**Work required**
The result should be a faithful copy of every entry below, with the pictures left out.

**Dataset excerpts**
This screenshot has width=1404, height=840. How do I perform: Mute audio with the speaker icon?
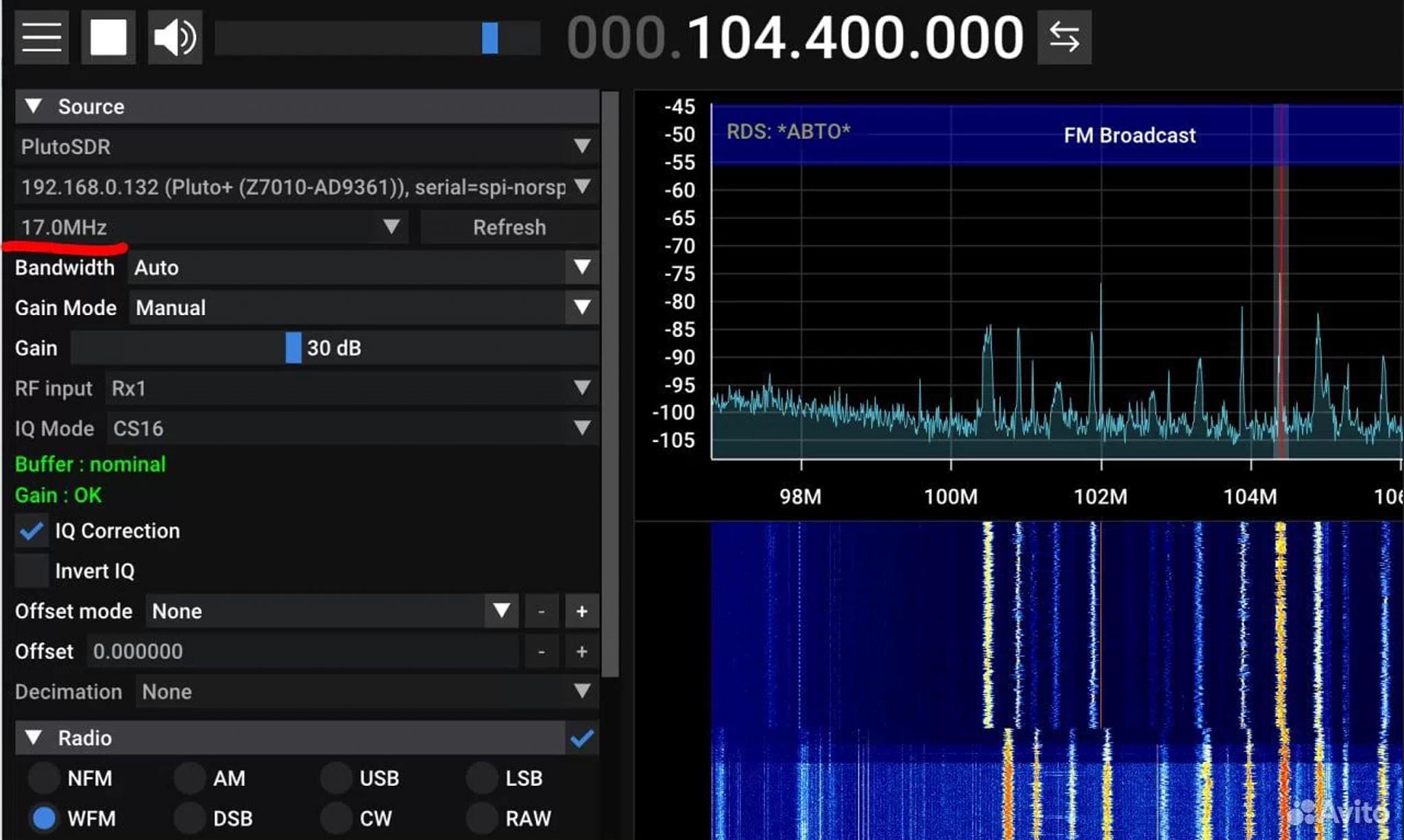coord(175,37)
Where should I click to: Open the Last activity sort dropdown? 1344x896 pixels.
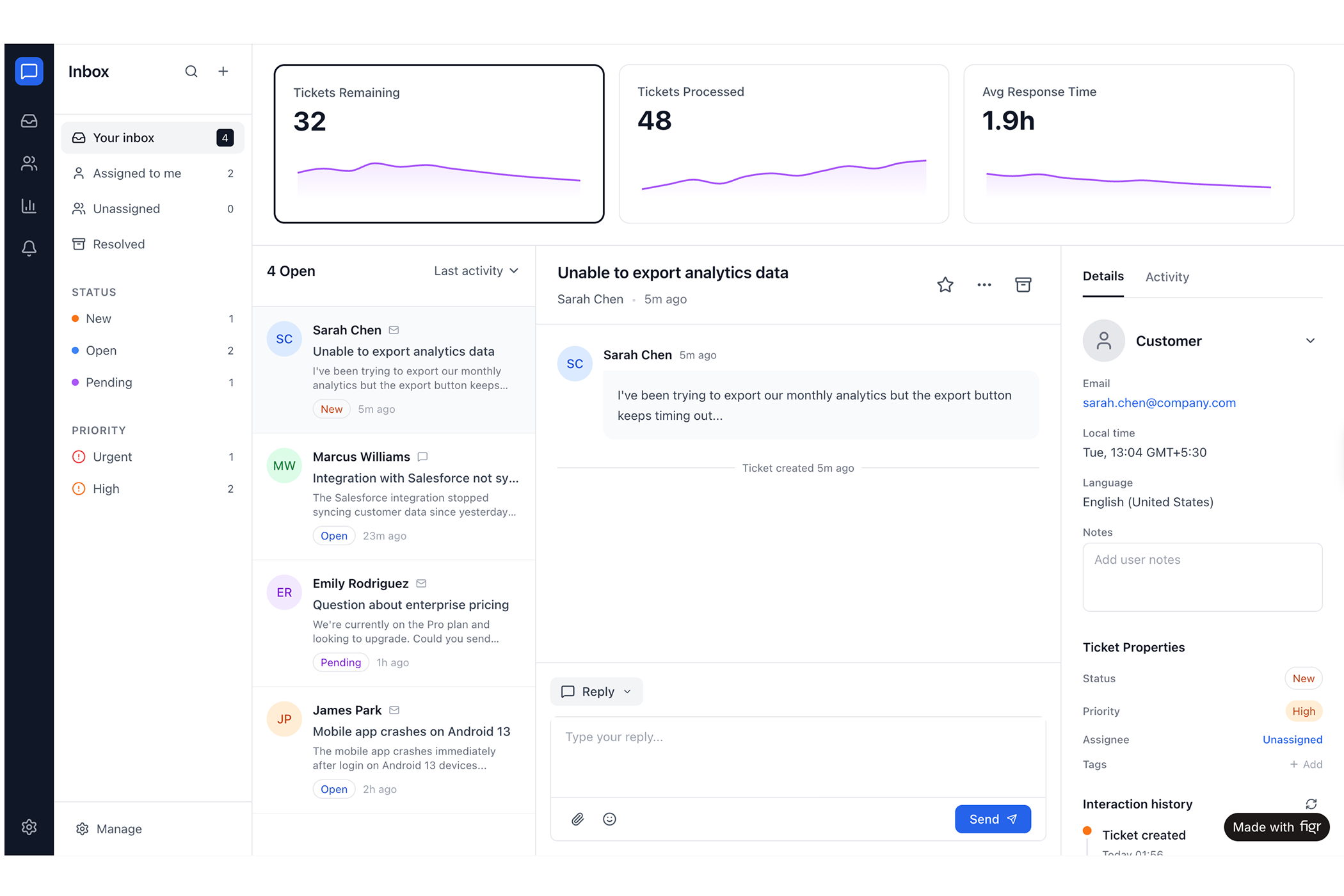(x=476, y=271)
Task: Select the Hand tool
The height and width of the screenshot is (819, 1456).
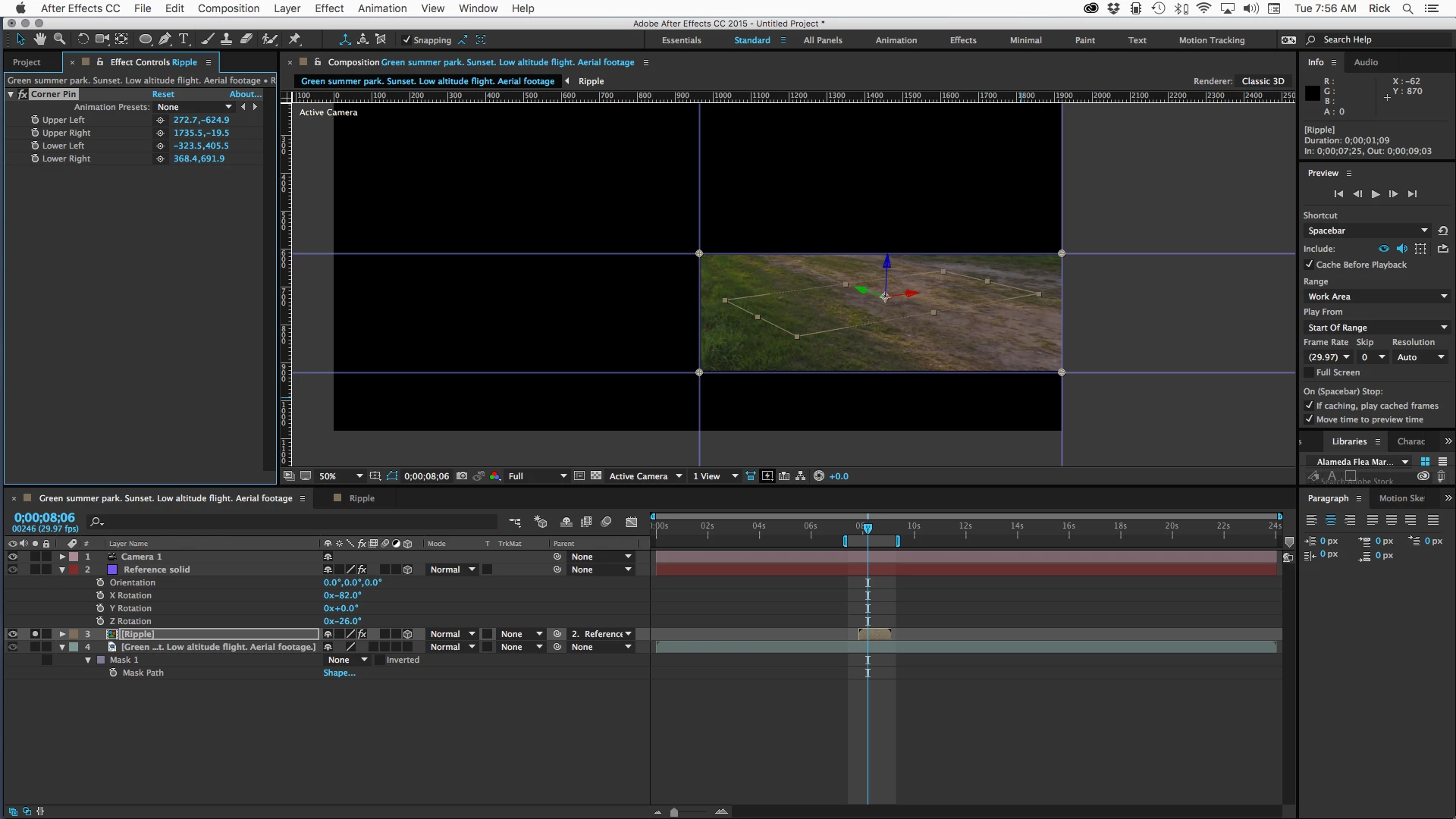Action: (39, 39)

**Answer**
This screenshot has width=1404, height=840. How do I perform: Mute audio with the speaker icon?
coord(175,37)
Where should I click to: Open the Last activity sort dropdown? 1344x896 pixels.
(x=476, y=271)
Task: Select the Hand tool
The height and width of the screenshot is (819, 1456).
Action: (39, 39)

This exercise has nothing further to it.